For the sake of simplicity, we want it to be parameterized by a single type variable T. So the class definition starts like this:
from typing import Generic, TypeVar
T = TypeVar("T")
class GenericBase(Generic[T]):
...
Question
Is there a way to access the type argument T in any specific subclass of GenericBase?
The solution should be universal enough to work in a subclass with additional bases besides GenericBase and be independent of instantiation (i.e. work on the class level).

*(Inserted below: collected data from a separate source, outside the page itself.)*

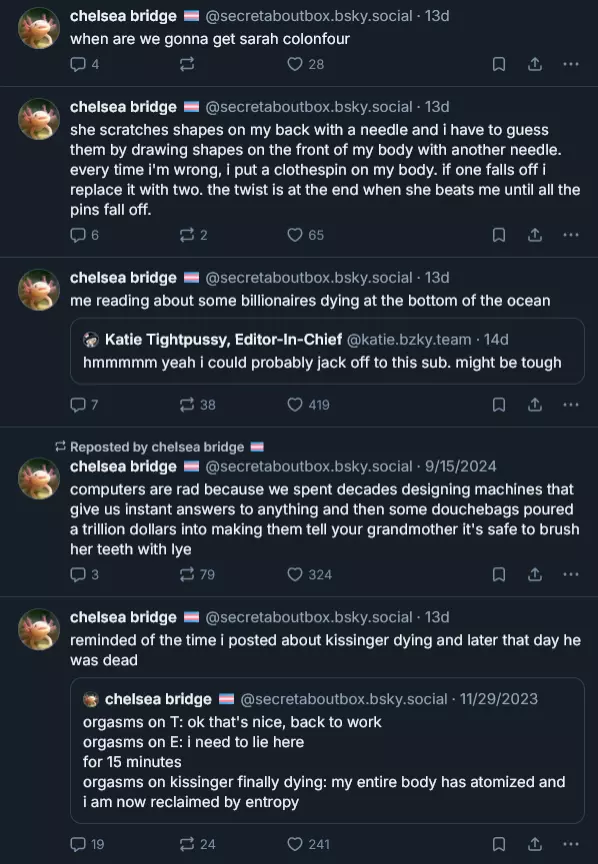This screenshot has height=864, width=598.
Task: Open replies on post with 6 comments
Action: [x=84, y=235]
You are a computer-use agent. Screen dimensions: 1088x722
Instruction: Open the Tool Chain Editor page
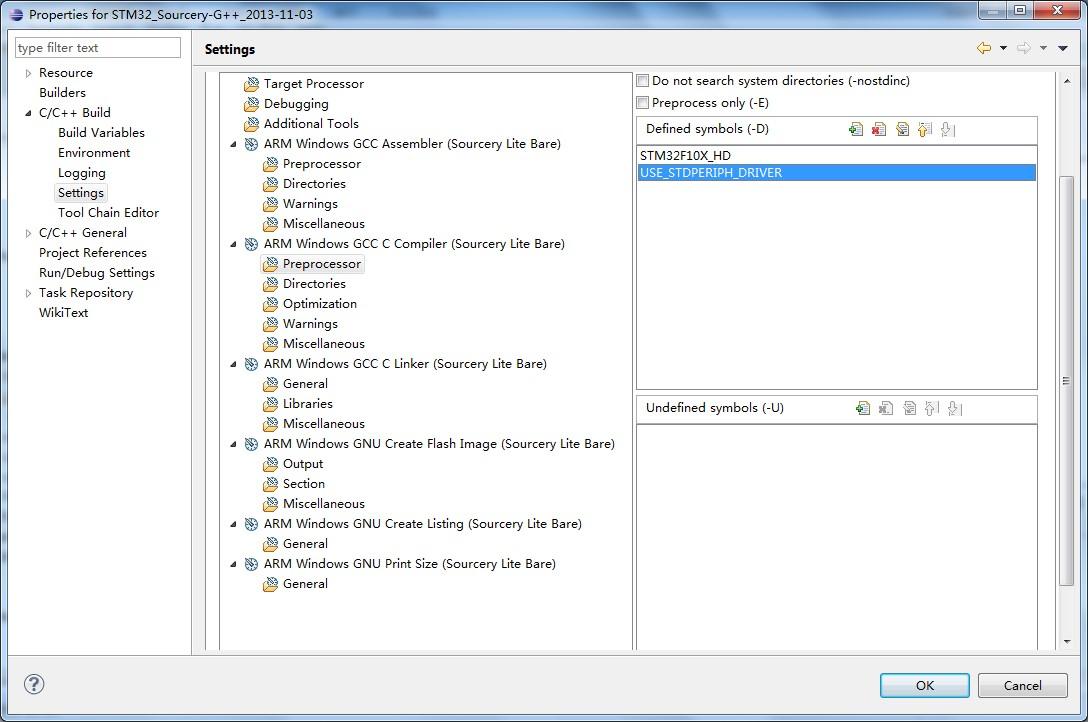(x=108, y=212)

The desired outcome is a class-method like this:
class GenericBase(Generic[T]):
#classmethod
def get_type_arg(cls) -> Type[T]:
...
Usage
class Foo:
pass
class Bar:
pass
class Specific(Foo, GenericBase[str], Bar):
pass
print(Specific.get_type_arg())
The output should be <class 'str'>.
Bonus
It would be nice if all relevant type annotations were made such that static type checkers could correctly infer the specific class returned by get_type_arg.
Related questions
Generic[T] base class - how to get type of T from within instance? - This question focuses on direct instances of the custom generic class itself, not on specified subclasses.

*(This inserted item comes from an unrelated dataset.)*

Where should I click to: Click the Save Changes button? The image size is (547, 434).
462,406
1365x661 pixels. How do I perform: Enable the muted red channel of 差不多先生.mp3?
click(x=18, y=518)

How can I access T from a Generic[T] instance early in its lifecycle? - This is a variation on the previous one.
How to access the type arguments of typing.Generic? - This is very close, but does not cover the possibility of other base classes.
TL;DR
Grab the GenericBase from the subclass' __orig_bases__ tuple, pass it to typing.get_args, grab the first element from the tuple it returns, and make sure what you have is a concrete type.
1) Starting with get_args
As pointed out in this post, the typing module for Python 3.8+ provides the get_args function. It is convenient because given a specialization of a generic type, get_args returns its type arguments (as a tuple).
Demonstration:
from typing import Generic, TypeVar, get_args
T = TypeVar("T")
class GenericBase(Generic[T]):
pass
print(get_args(GenericBase[int]))
Output:
(<class 'int'>,)
This means that once we have access to a specialized GenericBase type, we can easily extract its type argument.
2) Continuing with __orig_bases__
As further pointed out in the aforementioned post, there is this handy little class attribute __orig_bases__ that is set by the type metaclass when a new class is created. It is mentioned here in PEP 560, but is otherwise hardly documented.
This attribute contains (as the name suggests) the original bases as they were passed to the metaclass constructor in the form of a tuple. This distinguishes it from __bases__, which contains the already resolved bases as returned by types.resolve_bases.
Demonstration:
from typing import Generic, TypeVar
T = TypeVar("T")
class GenericBase(Generic[T]):
pass
class Specific(GenericBase[int]):
pass
print(Specific.__bases__)
print(Specific.__orig_bases__)
Output:
(<class '__main__.GenericBase'>,)
(__main__.GenericBase[int],)
We are interested in the original base because that is the specialization of our generic class, meaning it is the one that "knows" about the type argument (int in this example), whereas the resolved base class is just an instance of type.
3) Simplistic solution
If we put these two together, we can quickly construct a simplistic solution like this:
from typing import Generic, TypeVar, get_args
T = TypeVar("T")
class GenericBase(Generic[T]):
#classmethod
def get_type_arg_simple(cls):
return get_args(cls.__orig_bases__[0])[0]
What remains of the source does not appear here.